Mit bester Laune machten sich Ende August die Senioren von Aedermannsdorf zur alljährlichen Reise auf. Die Fahrt führte durch das wunderbare Baselbiet über einsame Strässchen nach Teufen im Kanton Zürich. Genau beim Restaurant Tössegg mündet die Töss in den Rhein. Und wenn das Wetter etwas besser gewesen wäre, hätte man dies sogar von der Terrasse aus beim Essen aus beobachten können. Nach einem feinen Menü machte sich die Schar dann Richtung Rheinau auf. Dort stand eine kurze Besichtigung der Klosterinsel auf dem Plan. Die imposanten Gebäulichkeiten wurden im 8 Jahrhundert baubegonnen und entwickelten sich in der Blütezeit zu einem riesigen Benediktinerkloster. Das Kloster wurde jedoch bereits 1862 aufgegeben und vom Kanton Zürich übernommen. Nach Umbauten wurde darin eine psychiatrische Klinik geführt bis es 1998 in Pacht an die Stiftung Fintan ging. Die Klosterkirche ist beliebt für Hochzeiten.

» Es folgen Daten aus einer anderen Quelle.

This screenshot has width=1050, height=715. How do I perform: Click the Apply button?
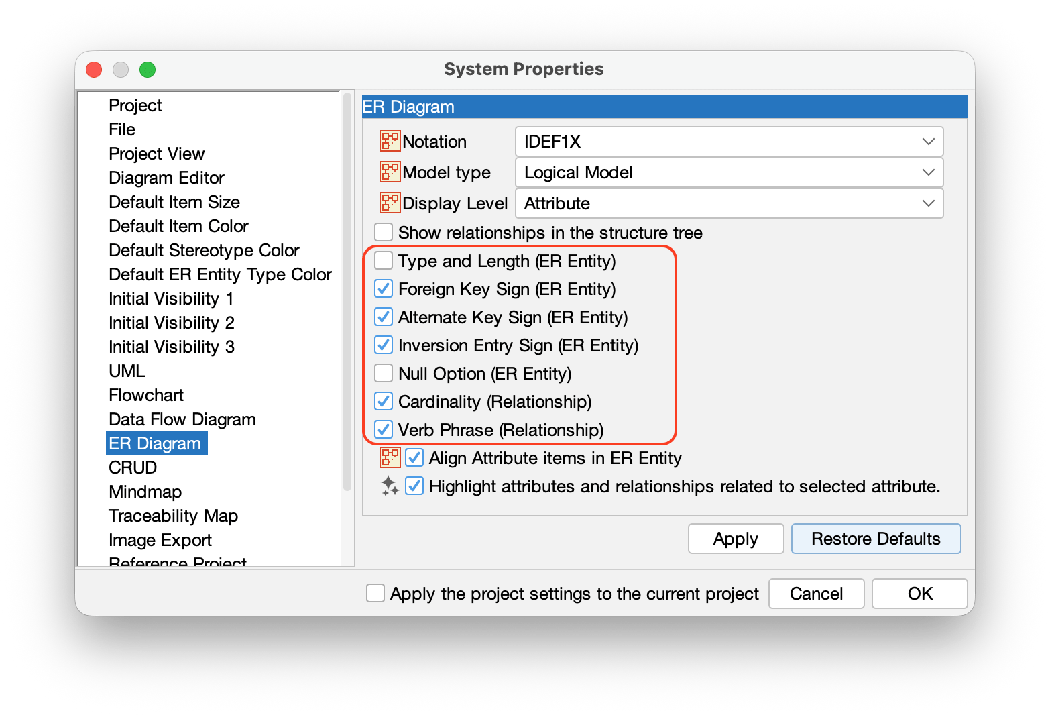click(736, 538)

Schon ging es wieder Richtung Heimat, wo bereits ein feines Nachtessen im Gasthaus Schlüssel wartete. Die Musikgesellschaft gab traditionsgemäss ein Ständchen zu Ehren der Aedermannsdörfer Seniorinnen und Senioren. Gemeindepräsident Bruno Born hielt zum Schluss des Ausflugs kurz Rückschau über den Tag und informierte die Senioren über eine geplante Umfrage mit der Pro Senectute. Gleichzeitig möchte der Gemeinderat einen Fragebogen über die Seniorenfahrt mitschicken, um die Bedürfnisse der Teilnehmer für diesen Ausflug abzuklären. Diese Fahrt wurde noch von Otto Kamber organisiert, welcher dieses Amt nun aber abgibt. Er hat mit Unterbruch den Seniorenausflug gegen vierzig Mal für die Gemeinde organisiert. Für sein grosses Engagement erhielt er nebst grossem Applaus ein Präsent. Der ältesten Teilnehmerin und dem ältesten Teilnehmer wurde ein Blumenstrauss überreicht. Die Blumen gingen an Lydia Vogt und Franz Kamber.